Rewrite the material below, substituting "interface agent" for every occurrence of "GUI agent" and leaving all other text unchanged.
╭─ Dataset rows
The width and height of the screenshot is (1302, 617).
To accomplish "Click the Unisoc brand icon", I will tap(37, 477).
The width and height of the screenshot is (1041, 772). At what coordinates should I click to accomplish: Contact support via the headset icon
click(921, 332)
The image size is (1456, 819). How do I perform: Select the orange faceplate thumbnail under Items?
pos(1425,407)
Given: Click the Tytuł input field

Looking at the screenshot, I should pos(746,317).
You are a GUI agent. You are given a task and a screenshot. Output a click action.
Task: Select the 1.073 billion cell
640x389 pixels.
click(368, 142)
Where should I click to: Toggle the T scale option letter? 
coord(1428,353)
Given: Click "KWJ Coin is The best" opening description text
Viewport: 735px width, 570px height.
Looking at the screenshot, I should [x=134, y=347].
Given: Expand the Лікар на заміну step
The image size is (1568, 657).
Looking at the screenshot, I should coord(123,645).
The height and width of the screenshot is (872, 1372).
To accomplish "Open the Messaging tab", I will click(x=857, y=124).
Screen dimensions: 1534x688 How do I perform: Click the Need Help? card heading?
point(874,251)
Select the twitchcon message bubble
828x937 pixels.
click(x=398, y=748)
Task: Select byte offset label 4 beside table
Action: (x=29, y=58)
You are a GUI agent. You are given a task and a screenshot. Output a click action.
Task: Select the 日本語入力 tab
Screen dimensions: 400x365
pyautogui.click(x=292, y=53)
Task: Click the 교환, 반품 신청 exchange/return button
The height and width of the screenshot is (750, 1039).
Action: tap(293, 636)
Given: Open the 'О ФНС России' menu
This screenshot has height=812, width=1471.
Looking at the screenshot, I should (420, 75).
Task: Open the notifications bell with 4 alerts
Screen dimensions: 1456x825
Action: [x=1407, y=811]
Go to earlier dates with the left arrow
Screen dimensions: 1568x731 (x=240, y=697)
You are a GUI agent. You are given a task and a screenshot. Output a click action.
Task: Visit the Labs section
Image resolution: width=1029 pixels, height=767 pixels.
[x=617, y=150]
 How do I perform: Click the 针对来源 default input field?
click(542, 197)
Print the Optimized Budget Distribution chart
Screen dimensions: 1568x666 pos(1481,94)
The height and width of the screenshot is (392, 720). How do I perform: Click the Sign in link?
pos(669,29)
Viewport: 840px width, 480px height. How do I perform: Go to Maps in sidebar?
╰─
## Written answer
The width and height of the screenshot is (1302, 617).
To accomplish "Click the Unisoc brand icon", I will tap(37, 477).
The width and height of the screenshot is (1041, 772). At what coordinates should I click to accomplish: Contact support via the headset icon
click(921, 332)
The image size is (1456, 819). How do I perform: Select the orange faceplate thumbnail under Items?
pos(1425,407)
Given: Click the Tytuł input field

Looking at the screenshot, I should pos(746,317).
You are a interface agent. You are given a task and a screenshot. Output a click action.
Task: Select the 1.073 billion cell
640x389 pixels.
click(368, 142)
Where should I click to: Toggle the T scale option letter? 
coord(1428,353)
Given: Click "KWJ Coin is The best" opening description text
Viewport: 735px width, 570px height.
Looking at the screenshot, I should [x=134, y=347].
Given: Expand the Лікар на заміну step
The image size is (1568, 657).
Looking at the screenshot, I should coord(123,645).
The height and width of the screenshot is (872, 1372).
To accomplish "Open the Messaging tab", I will click(x=857, y=124).
Screen dimensions: 1534x688 How do I perform: Click the Need Help? card heading?
point(874,251)
Select the twitchcon message bubble
828x937 pixels.
click(x=398, y=748)
Task: Select byte offset label 4 beside table
Action: (x=29, y=58)
You are a interface agent. You are given a task and a screenshot. Output a click action.
Task: Select the 日本語入力 tab
Screen dimensions: 400x365
pyautogui.click(x=292, y=53)
Task: Click the 교환, 반품 신청 exchange/return button
The height and width of the screenshot is (750, 1039).
Action: tap(293, 636)
Given: Open the 'О ФНС России' menu
This screenshot has height=812, width=1471.
Looking at the screenshot, I should (420, 75).
Task: Open the notifications bell with 4 alerts
Screen dimensions: 1456x825
Action: [x=1407, y=811]
Go to earlier dates with the left arrow
Screen dimensions: 1568x731 (x=240, y=697)
You are a interface agent. You are given a task and a screenshot. Output a click action.
Task: Visit the Labs section
Image resolution: width=1029 pixels, height=767 pixels.
[x=617, y=150]
 How do I perform: Click the 针对来源 default input field?
click(542, 197)
Print the Optimized Budget Distribution chart
Screen dimensions: 1568x666 pos(1481,94)
The height and width of the screenshot is (392, 720). How do I perform: Click the Sign in link?
pos(669,29)
Viewport: 840px width, 480px height. How do I perform: Go to Maps in sidebar?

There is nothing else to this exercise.